**Task to carry out**
Starting at the line that contains "This screenshot has width=1368, height=982.", transcribe each line exactly through the last line of the data. Include nothing else.

**Record set**
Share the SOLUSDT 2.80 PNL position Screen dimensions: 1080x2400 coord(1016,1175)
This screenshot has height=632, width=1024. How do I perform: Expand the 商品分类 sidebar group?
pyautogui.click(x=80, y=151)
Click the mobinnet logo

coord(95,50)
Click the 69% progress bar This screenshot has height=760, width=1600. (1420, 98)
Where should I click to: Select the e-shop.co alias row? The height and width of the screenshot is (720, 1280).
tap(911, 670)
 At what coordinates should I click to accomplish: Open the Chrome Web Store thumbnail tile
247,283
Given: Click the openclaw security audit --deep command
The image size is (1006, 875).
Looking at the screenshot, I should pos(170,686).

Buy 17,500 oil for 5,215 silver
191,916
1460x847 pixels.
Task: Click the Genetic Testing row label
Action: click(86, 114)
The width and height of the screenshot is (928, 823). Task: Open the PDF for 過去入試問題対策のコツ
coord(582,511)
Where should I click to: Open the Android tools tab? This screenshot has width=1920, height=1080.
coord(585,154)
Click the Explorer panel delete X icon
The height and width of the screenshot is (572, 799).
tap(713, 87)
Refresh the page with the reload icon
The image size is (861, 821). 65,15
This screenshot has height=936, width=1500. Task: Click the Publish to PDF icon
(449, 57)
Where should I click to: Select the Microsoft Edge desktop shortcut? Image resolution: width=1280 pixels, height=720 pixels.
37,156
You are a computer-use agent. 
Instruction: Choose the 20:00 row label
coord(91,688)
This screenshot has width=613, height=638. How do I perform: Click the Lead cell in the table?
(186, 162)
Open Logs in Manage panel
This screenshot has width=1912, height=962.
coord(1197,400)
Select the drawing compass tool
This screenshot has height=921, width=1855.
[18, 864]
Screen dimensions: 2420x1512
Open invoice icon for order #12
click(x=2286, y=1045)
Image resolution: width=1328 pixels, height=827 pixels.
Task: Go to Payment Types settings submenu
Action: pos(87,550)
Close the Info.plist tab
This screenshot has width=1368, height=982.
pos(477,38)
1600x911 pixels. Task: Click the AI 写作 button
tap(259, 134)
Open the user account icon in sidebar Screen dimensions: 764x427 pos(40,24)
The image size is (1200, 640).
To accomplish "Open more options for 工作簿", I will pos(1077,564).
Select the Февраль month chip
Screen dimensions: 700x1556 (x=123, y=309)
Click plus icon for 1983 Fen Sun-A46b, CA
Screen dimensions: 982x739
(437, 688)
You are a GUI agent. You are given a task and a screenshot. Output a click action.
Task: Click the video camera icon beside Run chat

**Output of the task**
This screenshot has width=1368, height=982.
pos(477,38)
1600x911 pixels. Task: Click the AI 写作 button
tap(259, 134)
Open the user account icon in sidebar Screen dimensions: 764x427 pos(40,24)
The image size is (1200, 640).
To accomplish "Open more options for 工作簿", I will pos(1077,564).
Select the Февраль month chip
Screen dimensions: 700x1556 (x=123, y=309)
Click plus icon for 1983 Fen Sun-A46b, CA
Screen dimensions: 982x739
(437, 688)
You are a GUI agent. You are given a task and a screenshot. Output a click action.
Task: Click the video camera icon beside Run chat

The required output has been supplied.